Después de decenas de testimonios, miles de páginas, pericias, teléfonos, vehículos, perros, policías, prefectos, fundaciones, acusaciones cruzadas y dos años de exposición pública, sería intelectualmente deshonesto afirmar hoy que el juicio ya explicó qué pasó con Loan. No lo hizo. Tampoco corresponde afirmar que nada apareció. Aparecieron contradicciones, movimientos que necesitan explicación, testimonios sobre las primeras horas, discusiones sobre las huellas, la odorología y los vehículos, declaraciones que comprometen la actuación policial y una enorme cantidad de evidencia destinada a determinar si existió una estructura posterior de entorpecimiento. Pero todavía falta unir esos fragmentos mediante prueba y no mediante imaginación. Ese es el enorme desafío que tienen Schaefer y Pourcel como acusadores y, finalmente, Ceroleni, Belforte y Bracco como jueces: transformar centenares de datos en una reconstrucción racional del hecho capaz de superar el estándar que exige una condena penal.
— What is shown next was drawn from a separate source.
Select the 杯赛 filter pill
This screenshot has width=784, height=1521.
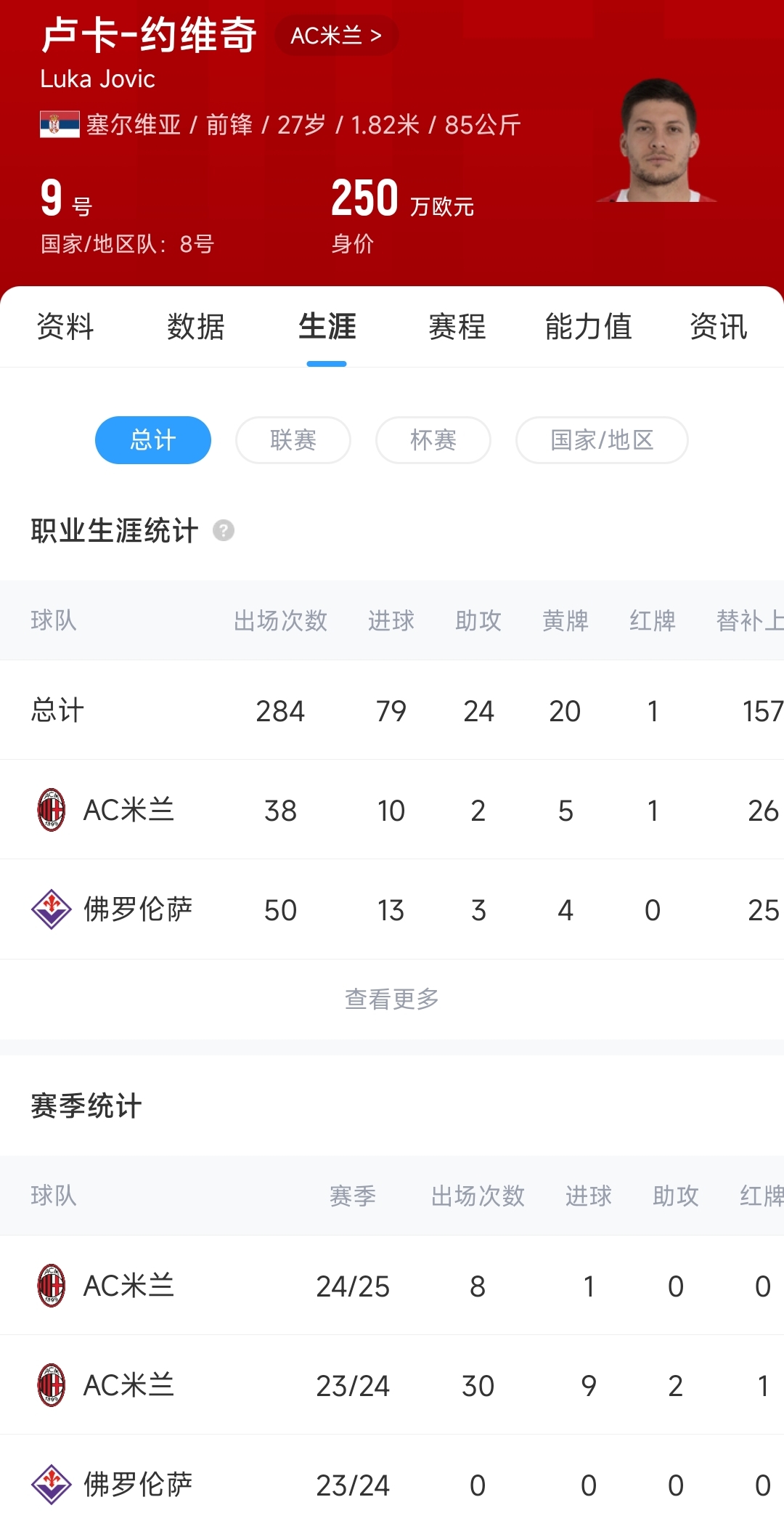click(433, 440)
Porque hay algo que este juicio no debería permitirnos olvidar. Durante dos años la causa Loan fue ocupada sucesivamente por hipótesis de trata, accidente, venta, traslado, encubrimiento, organizaciones, policías, políticos, fundaciones, falsos investigadores y personajes que parecían competir por un lugar en la historia. El juicio oral tiene exactamente la función contraria: sacar personajes y dejar pruebas, eliminar rumores y conservar hechos, separar lo extraño de lo jurídicamente relevante. Y después de todo el ruido queda la pregunta más pequeña y al mismo tiempo más insoportable de la causa: ¿qué ocurrió con Loan entre el momento en que salió hacia aquel naranjal y el instante en que alguien advirtió que ya no estaba? Todo lo demás -abogados, jueces, fiscales, recusaciones, cámaras, organizaciones y teorías- es secundario frente a esa pregunta. El proceso habrá servido si consigue responderla. Si después de semejante investigación la Argentina termina sabiendo todo sobre quienes rodearon el caso pero continúa sin saber qué hicieron con el niño, habremos producido uno de los expedientes más grandes de nuestra historia reciente y, al mismo tiempo, habremos fracasado en lo único verdaderamente importante: encontrar la verdad sobre Loan.